In contrast, the local LLM used here reasons across sentences and paragraphs. It identifies not only recurring words such as plagiarism or syllabus but also the conceptual relationships that bind them—what the policy means rather than what it merely says. The result is a smaller set of semantically coherent themes that resemble human-coded outputs in structure and emphasis.

The validation exercise (Sections 7.5.5–7.5.5.3) confirmed this distinction empirically: the LLM produced lower absolute frequencies yet mirrored the same thematic hierarchy found by keyword verification (r ≈ 0.7). This pattern suggests greater semantic selectivity rather than simple lexical matching.

Complementarity, Not Replacement

Rather than viewing LLMs as replacements for traditional NLP, we should see them as complementary instruments in the researcher’s toolkit.
Conventional text mining offers transparency and replicability; LLMs contribute context, nuance, and synthesis. When combined, the two form a hybrid analytic ecology—where numbers inform narratives and narratives refine numbers.

In Chapter 2, we used token- and frequency-based approaches (including TF-IDF and topic modeling), which are strong baselines for corpus-level pattern detection.

In this chapter, we took it a step further. We showed how a local LLM can actually understand what those words mean in context. It does not just tally occurrences—it picks up on nuance, tone, and conceptual relationships.

The validation exercise reinforces this point: the LLM was more selective than keyword counting, but the resulting themes remained conceptually coherent and aligned with human review.

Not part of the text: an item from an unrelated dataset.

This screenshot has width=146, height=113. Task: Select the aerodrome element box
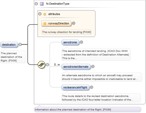tap(70, 43)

A hybrid strategy is often strongest: use conventional methods to identify broad patterns, then use LLM workflows to synthesize and interpret semantic structure.

Privacy and Practicality

Equally important is the ethical and logistical dimension. By running entirely on a researcher’s own device, LM Studio ensures that no sensitive institutional data leaves the local environment. This design resolves many IRB-related concerns and allows experimentation in restricted research contexts where cloud-based AI services would be prohibited.

The workflow does, however, require patience. Larger local models consume more time and computational resources than cloud endpoints. The tradeoff is greater data control and local reproducibility.

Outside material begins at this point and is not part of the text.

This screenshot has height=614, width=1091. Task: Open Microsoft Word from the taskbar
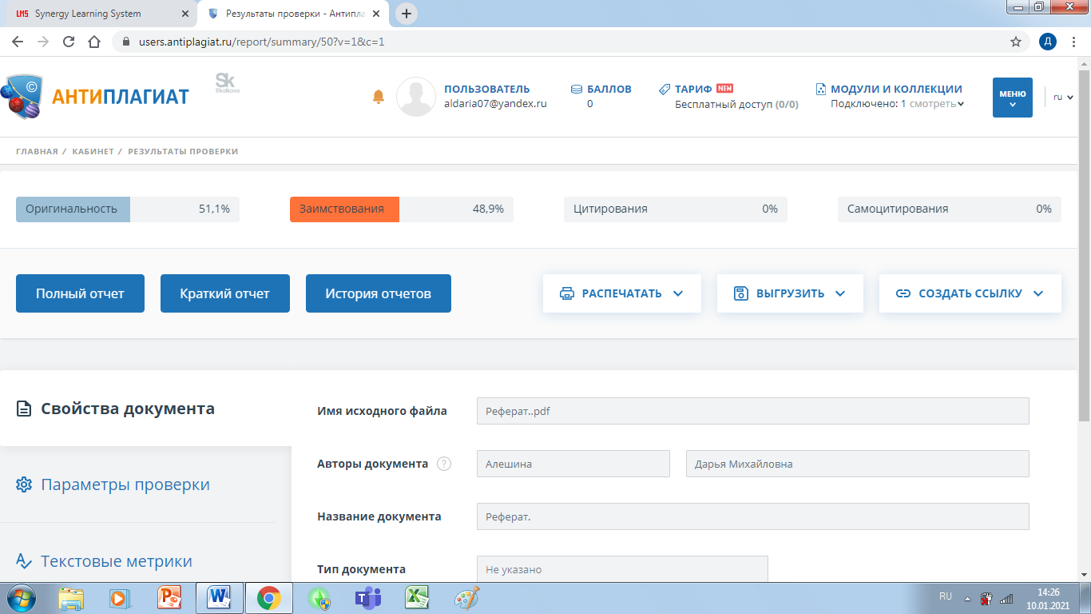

Yes, it requires a bit more patience (the model will not respond instantly), but the tradeoff is often worth it—especially for sensitive educational data.

Looking Ahead: From Analysis to Collaboration

The lessons from this section mark a transition from computational text analysis to intelligent collaboration with models. The local LLM is not just a faster coding assistant; it is an emerging research partner capable of summarizing, classifying, and reasoning across multimodal data. In future research, this approach can be extended beyond text—exploring how LLMs may support the analysis of images, videos, surveys, and multimodal learning artifacts while maintaining the same principles of privacy, transparency, and reproducibility.

What we have done here with text is just the beginning. In Chapter 8, we will explore how LLMs can analyze images—yes, photos!—opening up entirely new possibilities for educational research. Same privacy-focused approach, but now we are working with visual data.

In summary:
Section 2 taught us how to count words;
This chapter showed how local models can support meaning-focused analysis with stronger privacy control.
Together, they represent a powerful toolkit for computational research in education,
bridging the measurable and the meaningful, the statistical and the semantic, the algorithmic and the human.

9.6 Summary

This chapter demonstrated how a local large language model, running entirely within LM Studio, can conduct thematic analysis of educational policy texts while preserving data privacy and methodological transparency. The validation exercise confirmed that LLM-generated themes align with human-coded patterns, though with greater semantic selectivity than keyword-based methods. Local LLMs complement rather than replace the frequency-based approaches introduced in Chapter 4, offering a hybrid analytical strategy that bridges quantitative pattern detection with qualitative interpretation.